(RECORDS FOR PROCESSING)

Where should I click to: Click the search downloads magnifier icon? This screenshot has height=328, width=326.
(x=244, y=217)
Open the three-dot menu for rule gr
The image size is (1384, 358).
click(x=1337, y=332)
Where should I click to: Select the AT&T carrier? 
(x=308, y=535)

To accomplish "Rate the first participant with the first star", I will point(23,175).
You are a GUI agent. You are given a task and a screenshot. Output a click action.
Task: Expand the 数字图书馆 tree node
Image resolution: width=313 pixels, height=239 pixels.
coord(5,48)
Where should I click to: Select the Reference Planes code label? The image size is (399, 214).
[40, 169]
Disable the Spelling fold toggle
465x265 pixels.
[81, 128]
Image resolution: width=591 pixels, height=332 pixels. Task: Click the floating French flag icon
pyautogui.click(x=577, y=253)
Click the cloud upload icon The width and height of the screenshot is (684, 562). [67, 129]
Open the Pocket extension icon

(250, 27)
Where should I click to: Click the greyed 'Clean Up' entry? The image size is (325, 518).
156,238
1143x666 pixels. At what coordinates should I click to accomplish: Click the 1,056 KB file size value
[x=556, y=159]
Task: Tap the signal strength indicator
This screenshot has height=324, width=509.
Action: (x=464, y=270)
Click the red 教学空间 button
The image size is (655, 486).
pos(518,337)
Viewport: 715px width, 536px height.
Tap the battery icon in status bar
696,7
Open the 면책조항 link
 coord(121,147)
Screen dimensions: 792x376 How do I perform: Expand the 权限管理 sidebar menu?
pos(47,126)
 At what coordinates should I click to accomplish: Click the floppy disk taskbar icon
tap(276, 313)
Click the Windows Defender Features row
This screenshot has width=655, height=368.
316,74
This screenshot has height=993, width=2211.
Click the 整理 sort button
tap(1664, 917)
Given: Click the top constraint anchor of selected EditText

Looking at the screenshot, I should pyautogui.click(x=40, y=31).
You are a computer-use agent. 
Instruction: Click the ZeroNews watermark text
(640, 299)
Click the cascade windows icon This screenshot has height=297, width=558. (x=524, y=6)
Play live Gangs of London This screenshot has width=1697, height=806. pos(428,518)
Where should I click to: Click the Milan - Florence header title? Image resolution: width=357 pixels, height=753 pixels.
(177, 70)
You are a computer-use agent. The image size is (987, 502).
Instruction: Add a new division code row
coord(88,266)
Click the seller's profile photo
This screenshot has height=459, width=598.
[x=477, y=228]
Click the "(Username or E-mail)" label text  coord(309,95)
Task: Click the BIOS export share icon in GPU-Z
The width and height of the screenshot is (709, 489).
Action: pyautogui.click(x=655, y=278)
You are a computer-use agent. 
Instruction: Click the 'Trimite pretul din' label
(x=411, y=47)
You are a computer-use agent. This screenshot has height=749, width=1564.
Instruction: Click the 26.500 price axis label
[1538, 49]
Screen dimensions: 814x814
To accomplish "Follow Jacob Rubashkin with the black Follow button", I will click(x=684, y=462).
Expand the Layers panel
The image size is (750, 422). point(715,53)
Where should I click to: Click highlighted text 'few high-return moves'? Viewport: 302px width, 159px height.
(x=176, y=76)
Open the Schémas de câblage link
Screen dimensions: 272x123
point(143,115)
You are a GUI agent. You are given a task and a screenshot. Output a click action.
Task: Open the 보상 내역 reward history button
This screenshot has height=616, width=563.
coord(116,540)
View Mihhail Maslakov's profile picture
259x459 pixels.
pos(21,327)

(End RECORDS FOR PROCESSING)

**WORK REQUEST:**
Please give back all of the material above exactly as it was written.

**WRITTEN RESPONSE:**
Where should I click to: Click the search downloads magnifier icon? This screenshot has height=328, width=326.
(x=244, y=217)
Open the three-dot menu for rule gr
The image size is (1384, 358).
click(x=1337, y=332)
Where should I click to: Select the AT&T carrier? 
(x=308, y=535)

To accomplish "Rate the first participant with the first star", I will point(23,175).
You are a GUI agent. You are given a task and a screenshot. Output a click action.
Task: Expand the 数字图书馆 tree node
Image resolution: width=313 pixels, height=239 pixels.
coord(5,48)
Where should I click to: Select the Reference Planes code label? The image size is (399, 214).
[40, 169]
Disable the Spelling fold toggle
465x265 pixels.
[81, 128]
Image resolution: width=591 pixels, height=332 pixels. Task: Click the floating French flag icon
pyautogui.click(x=577, y=253)
Click the cloud upload icon The width and height of the screenshot is (684, 562). [67, 129]
Open the Pocket extension icon

(250, 27)
Where should I click to: Click the greyed 'Clean Up' entry? The image size is (325, 518).
156,238
1143x666 pixels. At what coordinates should I click to accomplish: Click the 1,056 KB file size value
[x=556, y=159]
Task: Tap the signal strength indicator
This screenshot has height=324, width=509.
Action: (x=464, y=270)
Click the red 教学空间 button
The image size is (655, 486).
pos(518,337)
Viewport: 715px width, 536px height.
Tap the battery icon in status bar
696,7
Open the 면책조항 link
 coord(121,147)
Screen dimensions: 792x376 How do I perform: Expand the 权限管理 sidebar menu?
pos(47,126)
 At what coordinates should I click to accomplish: Click the floppy disk taskbar icon
tap(276, 313)
Click the Windows Defender Features row
This screenshot has width=655, height=368.
316,74
This screenshot has height=993, width=2211.
Click the 整理 sort button
tap(1664, 917)
Given: Click the top constraint anchor of selected EditText

Looking at the screenshot, I should pyautogui.click(x=40, y=31).
You are a computer-use agent. 
Instruction: Click the ZeroNews watermark text
(640, 299)
Click the cascade windows icon This screenshot has height=297, width=558. (x=524, y=6)
Play live Gangs of London This screenshot has width=1697, height=806. pos(428,518)
Where should I click to: Click the Milan - Florence header title? Image resolution: width=357 pixels, height=753 pixels.
(177, 70)
You are a computer-use agent. The image size is (987, 502).
Instruction: Add a new division code row
coord(88,266)
Click the seller's profile photo
This screenshot has height=459, width=598.
[x=477, y=228]
Click the "(Username or E-mail)" label text  coord(309,95)
Task: Click the BIOS export share icon in GPU-Z
The width and height of the screenshot is (709, 489).
Action: pyautogui.click(x=655, y=278)
You are a computer-use agent. 
Instruction: Click the 'Trimite pretul din' label
(x=411, y=47)
You are a computer-use agent. This screenshot has height=749, width=1564.
Instruction: Click the 26.500 price axis label
[1538, 49]
Screen dimensions: 814x814
To accomplish "Follow Jacob Rubashkin with the black Follow button", I will click(x=684, y=462).
Expand the Layers panel
The image size is (750, 422). point(715,53)
Where should I click to: Click highlighted text 'few high-return moves'? Viewport: 302px width, 159px height.
(x=176, y=76)
Open the Schémas de câblage link
Screen dimensions: 272x123
point(143,115)
You are a GUI agent. You are given a task and a screenshot. Output a click action.
Task: Open the 보상 내역 reward history button
This screenshot has height=616, width=563.
coord(116,540)
View Mihhail Maslakov's profile picture
259x459 pixels.
pos(21,327)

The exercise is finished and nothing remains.